Torin wished he hadn’t met her. She was caught in the middle of his battle and would likely end up a casualty. He’d already saved one lass, young Miss Julianna Feathers, from the hell he’d unleashed on her home in Berwick. He wasn’t completely wretched.
But Braya Hetherington was different. She wasn’t helpless. He had to sever the Hetheringtons’ friendship with Bennett so she would not fight against the king’s army when they came to Carlisle again. He might meet her on the field.
He almost shook his head at the notion of it.
He would do what he could. In the meantime, he could keep abreast of what the reivers were doing through her. He would have to spend more time with her—that is, if they had any time before her kin struck back.
“Then let us enjoy the afternoon, for ’twill likely be the last time we spend together.” Saying it left a sour taste on his tongue.
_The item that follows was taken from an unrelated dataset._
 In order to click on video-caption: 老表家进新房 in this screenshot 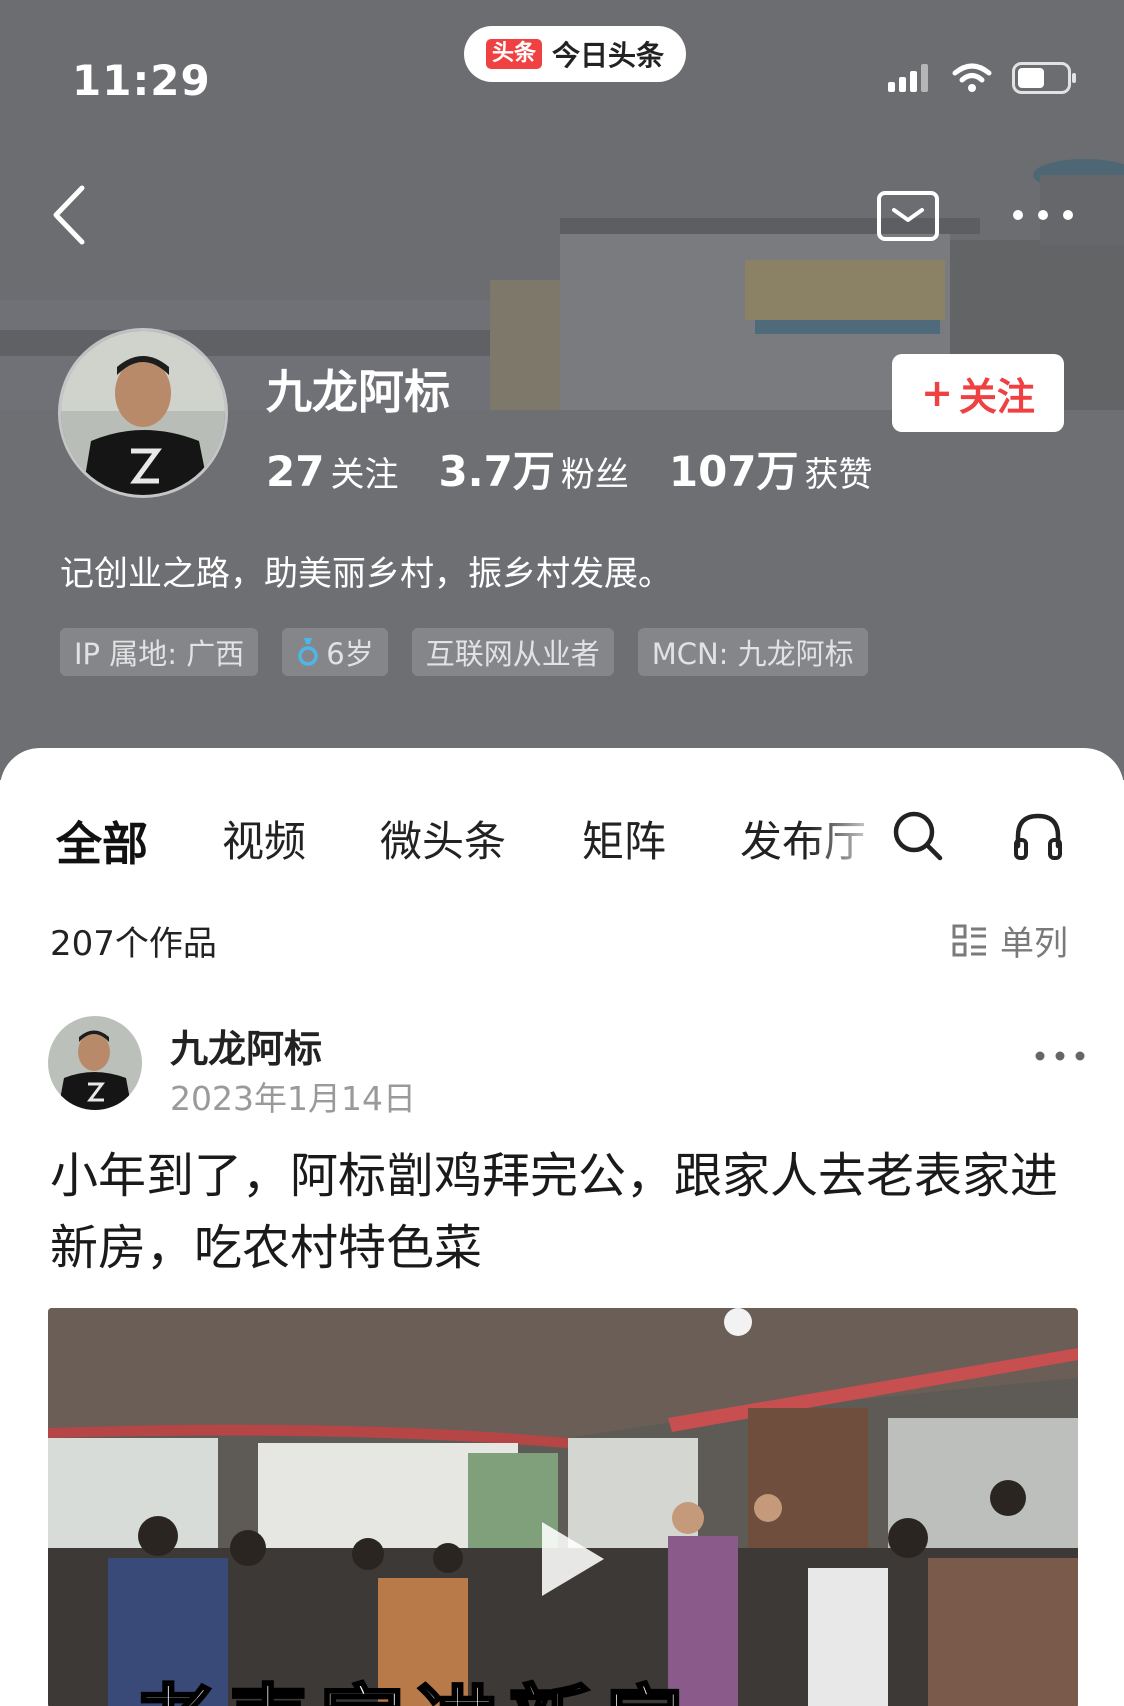, I will do `click(413, 1682)`.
“I hope that is not true,” she said, then turned scarlet as if she hadn’t meant to speak the words out loud.
He wanted to laugh. He almost did. What was this spell she was weaving over him to make him forget she was an enemy, a hater of Scots? She could have stabbed him four times already and he would have been too slow and distracted by her to stop her.
“Tell me, Torin,” she said a few moments later, as sweetly as the scented breeze. “Why do you bear the name Gray? ’Tis a name of a border family in the eastern Marches.”
“Gray is not my true name,” he told her. “I took it as a boy after lying in the grass and staring up at the sky. I felt a kinship with the clouds.”
Her expression softened on him. “What is your true name?” she asked, no longer bothering to pretend interest in eating.
“I do not remember.” He only remembered Florie and the other children telling him it was Scottish and to stop using it. So he had. Some nights, he wasn’t certain if Torin was his true name. Had he made it up when he was a child?